There is a widespread feeling in Wellington that the current cohort of top public service managers have been too associated with Hughes’ traditional centralist model to fit into the corporate model that both National and Act are talking about.

But there is a suspicion in the right of politics that the public service has become more politicised.

That is evident in an op-ed piece in yesterday’s NZ Herald from the chair of the New Zealand Initiative.

He argues that the appointment process for departmental CEOs which requires Ministers to set out any particular requirements they have for the job and then to appoint one person to the three-person selection panel, politicises the process.

“The idea that a process with such built-in levels of political influence results in politically neutral departmental chief executives is simply fanciful,” he wrote.

“Appointment panels can be expected to appoint chief executives who are on side with the world view of the government of the day.”

But the process has hardly changed since the passage of the Lange Labour government’s substantial public service reforms in 1988, and ironically, Partridge ends up arguing for an appointment process which would be more politicised.

“Incumbent ministers can ensure the appointment of a chief executive whose viewpoints align with government policies,” he wrote.

“Yet incoming ministers with a democratic mandate to bring about policy and operational change cannot.

“Instead, they may be saddled with chief executives who have radically different and potentially conflicting views.”

Ministers do have the power to fire chief executives.

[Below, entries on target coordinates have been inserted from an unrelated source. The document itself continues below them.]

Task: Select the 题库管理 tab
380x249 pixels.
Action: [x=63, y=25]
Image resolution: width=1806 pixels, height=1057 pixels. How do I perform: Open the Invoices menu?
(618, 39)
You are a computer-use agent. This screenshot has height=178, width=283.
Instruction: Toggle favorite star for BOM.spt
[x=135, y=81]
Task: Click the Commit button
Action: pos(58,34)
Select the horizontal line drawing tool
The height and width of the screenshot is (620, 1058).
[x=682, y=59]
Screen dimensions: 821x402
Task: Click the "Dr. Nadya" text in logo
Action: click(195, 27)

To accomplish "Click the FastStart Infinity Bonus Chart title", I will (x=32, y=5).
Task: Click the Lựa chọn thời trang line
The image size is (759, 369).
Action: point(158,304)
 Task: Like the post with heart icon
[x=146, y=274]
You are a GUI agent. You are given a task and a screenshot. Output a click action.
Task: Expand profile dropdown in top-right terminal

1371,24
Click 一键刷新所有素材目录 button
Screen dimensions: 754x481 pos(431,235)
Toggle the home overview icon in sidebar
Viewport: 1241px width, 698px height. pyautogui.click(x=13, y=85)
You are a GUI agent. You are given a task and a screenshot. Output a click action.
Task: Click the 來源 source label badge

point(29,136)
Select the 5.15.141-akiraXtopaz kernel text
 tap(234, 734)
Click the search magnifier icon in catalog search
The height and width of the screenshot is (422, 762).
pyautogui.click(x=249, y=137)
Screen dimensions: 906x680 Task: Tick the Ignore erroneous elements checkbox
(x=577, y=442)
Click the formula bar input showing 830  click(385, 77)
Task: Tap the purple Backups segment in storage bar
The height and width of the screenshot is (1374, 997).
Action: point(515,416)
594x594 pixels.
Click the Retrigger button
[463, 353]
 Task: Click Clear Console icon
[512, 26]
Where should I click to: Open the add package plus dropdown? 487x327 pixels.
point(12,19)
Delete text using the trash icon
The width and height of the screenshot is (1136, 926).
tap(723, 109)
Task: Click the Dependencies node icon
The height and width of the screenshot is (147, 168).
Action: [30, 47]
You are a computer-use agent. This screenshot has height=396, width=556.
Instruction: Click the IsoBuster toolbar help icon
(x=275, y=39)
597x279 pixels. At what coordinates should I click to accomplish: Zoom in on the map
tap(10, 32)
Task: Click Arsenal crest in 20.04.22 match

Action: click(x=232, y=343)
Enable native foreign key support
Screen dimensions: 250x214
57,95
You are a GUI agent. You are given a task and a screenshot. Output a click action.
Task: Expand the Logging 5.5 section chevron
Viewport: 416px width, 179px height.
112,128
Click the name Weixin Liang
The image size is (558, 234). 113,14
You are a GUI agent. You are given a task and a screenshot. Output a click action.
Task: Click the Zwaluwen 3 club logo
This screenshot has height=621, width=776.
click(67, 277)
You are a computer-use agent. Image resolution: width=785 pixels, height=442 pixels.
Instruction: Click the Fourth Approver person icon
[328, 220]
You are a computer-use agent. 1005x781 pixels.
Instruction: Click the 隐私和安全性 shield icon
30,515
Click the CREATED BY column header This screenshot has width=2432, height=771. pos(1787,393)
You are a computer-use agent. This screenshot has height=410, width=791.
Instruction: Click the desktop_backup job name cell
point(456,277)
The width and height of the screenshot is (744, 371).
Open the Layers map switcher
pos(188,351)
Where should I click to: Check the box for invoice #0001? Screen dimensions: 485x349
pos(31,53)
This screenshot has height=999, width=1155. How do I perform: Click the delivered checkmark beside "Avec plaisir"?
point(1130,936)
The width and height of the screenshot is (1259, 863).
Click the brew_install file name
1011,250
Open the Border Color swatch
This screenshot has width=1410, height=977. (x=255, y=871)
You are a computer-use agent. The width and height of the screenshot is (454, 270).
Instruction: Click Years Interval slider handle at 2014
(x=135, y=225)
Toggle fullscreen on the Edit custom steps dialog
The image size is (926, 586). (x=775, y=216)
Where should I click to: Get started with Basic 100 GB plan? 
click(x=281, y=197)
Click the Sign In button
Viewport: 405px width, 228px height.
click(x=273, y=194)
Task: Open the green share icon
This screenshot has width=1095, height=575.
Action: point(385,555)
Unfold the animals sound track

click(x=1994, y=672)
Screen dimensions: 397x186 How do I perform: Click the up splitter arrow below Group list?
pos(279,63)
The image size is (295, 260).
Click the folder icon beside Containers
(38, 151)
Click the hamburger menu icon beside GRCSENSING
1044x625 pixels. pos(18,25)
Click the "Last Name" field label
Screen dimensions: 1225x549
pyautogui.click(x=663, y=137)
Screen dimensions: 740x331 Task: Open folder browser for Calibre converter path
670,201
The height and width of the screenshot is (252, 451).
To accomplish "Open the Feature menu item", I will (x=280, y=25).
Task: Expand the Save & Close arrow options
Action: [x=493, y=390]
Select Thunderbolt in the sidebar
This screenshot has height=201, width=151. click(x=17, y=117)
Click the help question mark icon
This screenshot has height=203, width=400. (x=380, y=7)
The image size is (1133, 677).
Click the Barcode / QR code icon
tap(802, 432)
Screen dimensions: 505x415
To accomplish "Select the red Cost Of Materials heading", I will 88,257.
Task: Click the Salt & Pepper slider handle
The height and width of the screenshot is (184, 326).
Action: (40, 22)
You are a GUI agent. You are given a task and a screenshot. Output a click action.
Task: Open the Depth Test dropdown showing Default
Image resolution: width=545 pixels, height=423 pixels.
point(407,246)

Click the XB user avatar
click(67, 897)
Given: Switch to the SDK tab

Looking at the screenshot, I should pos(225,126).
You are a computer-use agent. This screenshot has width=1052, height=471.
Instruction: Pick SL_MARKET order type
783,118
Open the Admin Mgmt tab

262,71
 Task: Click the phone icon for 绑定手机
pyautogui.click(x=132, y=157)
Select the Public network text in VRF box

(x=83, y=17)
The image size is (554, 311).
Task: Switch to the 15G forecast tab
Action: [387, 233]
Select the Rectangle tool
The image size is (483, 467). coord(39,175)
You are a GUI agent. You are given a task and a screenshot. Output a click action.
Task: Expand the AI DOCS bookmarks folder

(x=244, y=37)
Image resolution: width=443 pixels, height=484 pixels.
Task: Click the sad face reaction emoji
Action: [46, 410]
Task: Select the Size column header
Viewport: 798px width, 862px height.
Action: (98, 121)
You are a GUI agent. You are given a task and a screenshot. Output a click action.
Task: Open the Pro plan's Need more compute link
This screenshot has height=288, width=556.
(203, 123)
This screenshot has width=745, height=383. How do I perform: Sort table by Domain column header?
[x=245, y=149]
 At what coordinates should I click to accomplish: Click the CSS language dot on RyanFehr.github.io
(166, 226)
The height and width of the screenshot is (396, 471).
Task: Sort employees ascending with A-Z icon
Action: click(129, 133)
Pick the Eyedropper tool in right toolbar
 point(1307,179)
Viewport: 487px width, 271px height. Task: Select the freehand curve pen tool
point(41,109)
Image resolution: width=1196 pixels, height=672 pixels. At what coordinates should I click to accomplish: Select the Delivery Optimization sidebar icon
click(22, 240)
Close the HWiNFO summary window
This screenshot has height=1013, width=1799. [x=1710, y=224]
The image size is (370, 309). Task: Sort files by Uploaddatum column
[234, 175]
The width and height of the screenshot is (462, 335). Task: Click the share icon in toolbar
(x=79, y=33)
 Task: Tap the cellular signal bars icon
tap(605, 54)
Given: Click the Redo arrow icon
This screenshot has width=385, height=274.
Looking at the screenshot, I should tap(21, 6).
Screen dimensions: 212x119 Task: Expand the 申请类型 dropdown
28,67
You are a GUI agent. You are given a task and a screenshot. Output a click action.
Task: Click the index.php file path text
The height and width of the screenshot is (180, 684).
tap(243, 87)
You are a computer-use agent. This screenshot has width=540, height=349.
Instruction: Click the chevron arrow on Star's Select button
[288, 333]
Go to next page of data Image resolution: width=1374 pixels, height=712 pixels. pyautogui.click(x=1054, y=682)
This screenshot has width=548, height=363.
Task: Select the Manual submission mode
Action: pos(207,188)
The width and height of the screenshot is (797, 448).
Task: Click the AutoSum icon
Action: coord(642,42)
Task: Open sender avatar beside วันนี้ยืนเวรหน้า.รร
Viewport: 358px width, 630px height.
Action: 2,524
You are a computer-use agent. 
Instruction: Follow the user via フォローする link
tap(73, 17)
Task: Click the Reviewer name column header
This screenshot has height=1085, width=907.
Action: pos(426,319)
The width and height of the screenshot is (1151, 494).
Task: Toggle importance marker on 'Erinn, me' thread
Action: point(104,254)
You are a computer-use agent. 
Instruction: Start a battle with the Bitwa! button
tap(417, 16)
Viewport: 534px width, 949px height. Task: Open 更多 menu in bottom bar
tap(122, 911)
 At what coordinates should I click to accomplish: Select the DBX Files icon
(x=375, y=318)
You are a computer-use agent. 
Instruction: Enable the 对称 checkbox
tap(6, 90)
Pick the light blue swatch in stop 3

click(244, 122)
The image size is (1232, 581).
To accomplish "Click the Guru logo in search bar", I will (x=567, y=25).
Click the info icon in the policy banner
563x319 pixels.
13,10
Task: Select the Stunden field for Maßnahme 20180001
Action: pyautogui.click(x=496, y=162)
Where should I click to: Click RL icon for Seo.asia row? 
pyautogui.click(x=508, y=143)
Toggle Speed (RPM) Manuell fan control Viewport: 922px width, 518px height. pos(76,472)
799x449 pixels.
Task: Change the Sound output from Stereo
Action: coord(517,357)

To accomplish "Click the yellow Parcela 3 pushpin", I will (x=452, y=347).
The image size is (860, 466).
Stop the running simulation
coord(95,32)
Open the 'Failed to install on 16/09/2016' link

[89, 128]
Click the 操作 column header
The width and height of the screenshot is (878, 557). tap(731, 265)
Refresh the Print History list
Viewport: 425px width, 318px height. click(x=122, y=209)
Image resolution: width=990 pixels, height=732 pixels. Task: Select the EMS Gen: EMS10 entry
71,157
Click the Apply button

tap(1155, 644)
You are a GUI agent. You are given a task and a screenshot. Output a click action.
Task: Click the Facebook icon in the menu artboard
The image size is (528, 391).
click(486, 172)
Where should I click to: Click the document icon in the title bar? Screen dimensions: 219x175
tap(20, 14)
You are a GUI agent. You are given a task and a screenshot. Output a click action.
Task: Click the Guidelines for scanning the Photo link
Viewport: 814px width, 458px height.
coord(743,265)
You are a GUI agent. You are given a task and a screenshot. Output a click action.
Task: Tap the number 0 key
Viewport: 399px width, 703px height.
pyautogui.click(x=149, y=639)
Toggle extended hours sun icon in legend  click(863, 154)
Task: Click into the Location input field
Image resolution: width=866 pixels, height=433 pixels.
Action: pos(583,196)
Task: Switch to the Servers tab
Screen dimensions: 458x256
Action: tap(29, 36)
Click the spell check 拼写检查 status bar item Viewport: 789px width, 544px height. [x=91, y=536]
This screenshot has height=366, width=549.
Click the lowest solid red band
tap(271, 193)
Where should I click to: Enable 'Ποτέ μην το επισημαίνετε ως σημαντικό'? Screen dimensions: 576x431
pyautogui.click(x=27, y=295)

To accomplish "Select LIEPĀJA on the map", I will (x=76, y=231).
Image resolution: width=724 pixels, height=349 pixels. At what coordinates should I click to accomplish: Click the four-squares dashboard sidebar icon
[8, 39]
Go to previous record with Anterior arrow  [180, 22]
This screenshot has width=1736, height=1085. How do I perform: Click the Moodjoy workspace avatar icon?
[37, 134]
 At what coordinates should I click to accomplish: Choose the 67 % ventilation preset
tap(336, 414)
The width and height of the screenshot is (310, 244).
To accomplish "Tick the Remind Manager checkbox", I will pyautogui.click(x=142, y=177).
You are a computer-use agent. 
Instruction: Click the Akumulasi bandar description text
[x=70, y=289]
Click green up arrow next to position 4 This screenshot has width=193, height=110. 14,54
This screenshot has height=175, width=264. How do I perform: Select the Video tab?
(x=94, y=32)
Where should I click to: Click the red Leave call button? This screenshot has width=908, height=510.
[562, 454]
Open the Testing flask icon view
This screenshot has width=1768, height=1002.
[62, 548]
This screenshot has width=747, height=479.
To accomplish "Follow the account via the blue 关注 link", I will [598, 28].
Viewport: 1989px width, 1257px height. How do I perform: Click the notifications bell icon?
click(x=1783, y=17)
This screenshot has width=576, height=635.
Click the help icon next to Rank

They only need to have “just cause or excuse.”

It is, however, a power that is rarely used.

But both National and ACT are talking about a radical upheaval of the public service.

National Leader Christopher Luxon singles out the public service as an example of what he says is Labour’s wasteful spending.

 He told an audience in Feilding last month that if National became the government, it would need to do a “turnaround job.”

 “I’ve done a lot of turnaround jobs in the business sector for businesses around the world and what we need to do in New Zealand and how we get it done is going to be a challenge. 

“We have 14,000 more bureaucrats that have been added into Wellington.”

In fact, his figure is wrong; only about half that number have been added in to Wellington since Labour came to power in 2017; the remainder have been spread around the rest of the country in jobs like corrections officers or health workers.

National has yet to release its public service policies, but there is a hint of how they might point in a frequent comment in his speeches of Luxon that he will want to hold Ministers accountable to actually get things done by drawing up KPIs with each of them.

But the big question is how those Ministers might achieve the $1.6 billion in public sector savings Luxon is promising to be used to pay for the “Backpocket Boost” tax cuts.

Of that $1.6 billion,  $594 million would come from what National calls bureaucracy savings, which presumably means reduced staff, $602 from closing Labour programmes and $400 million from putting a ceiling on the use of consultants.

Those savings are to apply from the beginning of the next Budget year, July 1, 2024.

But before they could begin they would need to appoint a new Public Service Commissioner to preside over the cuts because Hughes departs on February 29.

 That raises a question as to whether a National ACT government might prefer an outside appointment to the role.

That could be someone like the ubiquitous government “Mr Fixit”, Sir Brian Roche or corporate board member Dame Paula Rebstock, who began her career in the public service.

Otherwise among the incumbent CEOs, only a few names stand out, the most notable being  Debbie Power, the current CEO in Hughes’s old department, the Ministry of Social Development.

Hughes has appointed her to be the PSC’s regional lead, focusing on how the public service “organises, aligns, and delivers services in the regions and how the regions stay connected to national priorities.”

If Labour retains government, she would be the favourite.

Other “possibles” might be the Secretary for Justice, Andrew Kibblewhite; the Secretary of Defence, Andrew Bridgman; or the Director General of Primary Industries, Ray Smith. The Deputy Commissioner, Rebecca Kitteridge, might also be a possibility.

But the appointment would very likely be the key component in a National-ACT government attempt to introduce efficiency reforms to the public service.

The fact that they are both promising a radical reform agenda might suggest that the impetus to go beyond the current public service will be strong.